┌─ Extrait choisi
Un Groupe I sous haute tension
Le Groupe I de cette Coupe du Monde 2026 est sans doute l'un des plus déséquilibrés sur le papier — la France, numéro un mondial, et le Sénégal, quatorzième, en sont les têtes d'affiche — mais aussi l'un des plus ouverts pour les places restantes. C'est dans ce contexte que l'Irak et la Norvège s'affrontent au Gillette Stadium, aux portes de Boston, dans la nuit du mardi 16 au mercredi 17 juin à minuit, heure de Paris. Pour les deux équipes, ce match pourrait bien conditionner toute la suite de l'aventure américaine.
L'Irak, les miraculés de la qualification
Absent de la Coupe du Monde depuis 1986 — soit quarante ans de disette —, l'Irak fait son grand retour sur la scène mondiale. Cette seule donnée résume l'immensité de l'événement pour un pays et un peuple qui n'ont connu la compétition qu'une seule fois auparavant, avec pour unique résultat une phase de groupes. Sous la houlette de l'Australien Graham Arnold, la sélection mésopotamienne a su se forger une identité collective, articulée autour d'un milieu de terrain fourni et polyvalent.
└─
┌─ Extrait de données
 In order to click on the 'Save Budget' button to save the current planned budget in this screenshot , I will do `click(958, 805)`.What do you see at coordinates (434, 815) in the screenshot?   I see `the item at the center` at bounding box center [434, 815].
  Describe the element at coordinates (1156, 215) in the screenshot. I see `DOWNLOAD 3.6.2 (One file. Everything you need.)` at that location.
└─
→ Travail à réaliser
1. D'après le texte sur le match Irak–Norvège, qui dirige la sélection irakienne ?
2. Poursuivez le texte sur le match Irak–Norvège à la suite de sa dernière phrase.

→ Réponses par tâche
1. L'Australien Graham Arnold.

2.
Parmi les joueurs à suivre, Zidane Iqbal (Utrecht) incarne à merveille la nouvelle génération irakienne, capable d'évoluer en Europe tout en portant fièrement les couleurs nationales. Ahmed Qasim, lui, milite en MLS avec Nashville et apporte une expérience du football nord-américain qui pourrait s'avérer précieuse dans ce contexte particulier. Kevin Yakob, évoluant en Superliga danoise avec l'AGF, complète un milieu disparate mais ambitieux.
La préparation de l'Irak a toutefois livré des signaux contrastés. Les Lions des deux fleuves ont certes accroché l'Espagne sur un score nul lors d'un match amical, mais ils ont ensuite lourdement chuté à domicile face au Venezuela. Des résultats qui interrogent sur la solidité défensive et la régularité d'une équipe qui dispute là son premier Mondial depuis quatre décennies.
La Norvège, enfin de retour après trop d'absences
De son côté, la Norvège revient en Coupe du Monde après une longue absence. La dernière participation remonte à 1998, où les Scandinaves avaient atteint les huitièmes de finale avant d'être éliminés. Depuis, plusieurs générations de joueurs ont manqué ce rendez-vous planétaire, et c'est peu dire que la qualification pour ce Mondial 2026 a été vécue comme une libération nationale.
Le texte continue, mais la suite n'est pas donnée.